Besides the gospels, sources for the historicity of Jesus include Roman historians Josephus and Tacitus, who lived shortly after the time of Jesus and referenced him and his followers in their histories.

Historical existence

The quest for the historical Jesus and the scholarly reconstructions of the life of Jesus are based primarily on critical analysis of the gospel texts and applying the standard criteria of historical-critical investigation, and methodologies for analyzing the reliability of primary sources and other historical evidence.
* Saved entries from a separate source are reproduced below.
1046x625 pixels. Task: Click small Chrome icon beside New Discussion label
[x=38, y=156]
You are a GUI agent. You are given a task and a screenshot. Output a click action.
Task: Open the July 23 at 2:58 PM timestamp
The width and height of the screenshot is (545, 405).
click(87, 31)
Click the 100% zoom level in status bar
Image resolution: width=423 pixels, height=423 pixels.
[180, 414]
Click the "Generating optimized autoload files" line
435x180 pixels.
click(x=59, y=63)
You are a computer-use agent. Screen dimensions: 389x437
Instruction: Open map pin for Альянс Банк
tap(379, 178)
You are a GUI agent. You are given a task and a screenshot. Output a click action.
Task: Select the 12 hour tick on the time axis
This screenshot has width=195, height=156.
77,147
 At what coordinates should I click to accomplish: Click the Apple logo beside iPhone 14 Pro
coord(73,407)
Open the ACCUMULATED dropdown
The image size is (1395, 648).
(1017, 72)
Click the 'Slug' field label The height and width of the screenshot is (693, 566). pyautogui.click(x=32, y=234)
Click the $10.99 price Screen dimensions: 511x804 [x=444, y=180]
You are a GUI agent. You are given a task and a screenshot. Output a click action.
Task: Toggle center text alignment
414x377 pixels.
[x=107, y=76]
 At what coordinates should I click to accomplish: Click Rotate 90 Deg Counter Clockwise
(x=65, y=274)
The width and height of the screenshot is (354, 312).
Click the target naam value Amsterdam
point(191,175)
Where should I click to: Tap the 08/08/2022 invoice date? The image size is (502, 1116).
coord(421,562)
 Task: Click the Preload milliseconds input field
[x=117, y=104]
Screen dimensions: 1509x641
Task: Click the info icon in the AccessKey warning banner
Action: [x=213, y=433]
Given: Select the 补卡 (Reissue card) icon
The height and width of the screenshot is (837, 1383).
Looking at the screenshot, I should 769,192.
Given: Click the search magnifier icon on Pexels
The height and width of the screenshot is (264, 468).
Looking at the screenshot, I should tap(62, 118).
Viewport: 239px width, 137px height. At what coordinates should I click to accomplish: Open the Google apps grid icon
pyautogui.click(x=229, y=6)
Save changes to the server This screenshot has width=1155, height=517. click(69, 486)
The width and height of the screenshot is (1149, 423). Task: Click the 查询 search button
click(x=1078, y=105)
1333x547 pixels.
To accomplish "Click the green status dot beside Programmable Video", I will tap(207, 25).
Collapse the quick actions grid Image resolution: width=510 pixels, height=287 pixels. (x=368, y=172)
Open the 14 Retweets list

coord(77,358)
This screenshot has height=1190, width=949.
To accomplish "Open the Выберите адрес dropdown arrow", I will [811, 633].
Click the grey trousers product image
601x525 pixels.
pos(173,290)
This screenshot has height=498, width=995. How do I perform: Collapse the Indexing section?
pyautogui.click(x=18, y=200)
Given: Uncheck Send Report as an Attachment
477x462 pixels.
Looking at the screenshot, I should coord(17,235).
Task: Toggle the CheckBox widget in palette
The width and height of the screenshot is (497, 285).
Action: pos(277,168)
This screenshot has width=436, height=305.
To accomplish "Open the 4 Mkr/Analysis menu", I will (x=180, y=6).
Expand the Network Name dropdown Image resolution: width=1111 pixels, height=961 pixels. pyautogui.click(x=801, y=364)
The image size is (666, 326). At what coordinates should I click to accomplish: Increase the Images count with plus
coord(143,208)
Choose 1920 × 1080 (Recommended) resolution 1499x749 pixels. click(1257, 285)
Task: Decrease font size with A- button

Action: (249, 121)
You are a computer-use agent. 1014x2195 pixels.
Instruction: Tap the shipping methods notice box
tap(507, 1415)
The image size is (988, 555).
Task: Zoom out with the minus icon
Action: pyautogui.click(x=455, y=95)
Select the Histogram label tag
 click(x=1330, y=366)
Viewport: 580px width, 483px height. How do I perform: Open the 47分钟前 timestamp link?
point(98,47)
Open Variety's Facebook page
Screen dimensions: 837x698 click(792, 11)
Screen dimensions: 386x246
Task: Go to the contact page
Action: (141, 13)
Virtually all scholars of antiquity agree that a historical human Jesus existed. Historian Michael Grant asserts that if conventional standards of historical textual criticism are applied to the New Testament, "we can no more reject Jesus' existence than we can reject the existence of a mass of pagan personages whose reality as historical figures is never questioned."

Christ myth theory

The Christ myth theory, which developed within the scholarly research on the historical Jesus, is, in Geoffrey W. Bromiley's words, the view that "the story of Jesus is a piece of mythology" possessing no "substantial claims to historical fact". Alternatively, Bart Ehrman (who himself rejects the Christ myth theory) summarises Earl Doherty's view as being "that no historical Jesus worthy of the name existed, that Christianity began with a belief in a spiritual, mythical figure, that the Gospels are essentially allegory and fiction, and that no single identifiable person lay at the root of the Galilean preaching tradition".  

Virtually all scholars of antiquity dismiss theories of Jesus's non-existence or regard them as refuted. In modern scholarship, the Christ myth theory is a fringe theory and finds virtually no support from scholars.

Sources

Some scholars estimate that there are about 30 surviving independent sources written by 25 authors who attest to Jesus. The New Testament represents sources that have become canonical for Christianity, and there are many apocryphal texts that are examples of the wide variety of writings in the first centuries AD that are related to Jesus. There are also numerous Jewish and Roman sources (e.g. Josephus, Suetonius, Tacitus, Pliny the Younger, and rabbinic tradition) that talk about Jesus. On the quality of extant sources, Hans-Joachim Schoeps argues that they intertwine history and legend and present the views of the early disciples and the Christian community. According to Christopher M. Tuckett, most available sources are collections of early traditions about Jesus. According to Maurice Casey, some of the sources, such as parts of the Gospel of Mark, are translations of early Aramaic sources which indicate proximity with eyewitness testimony.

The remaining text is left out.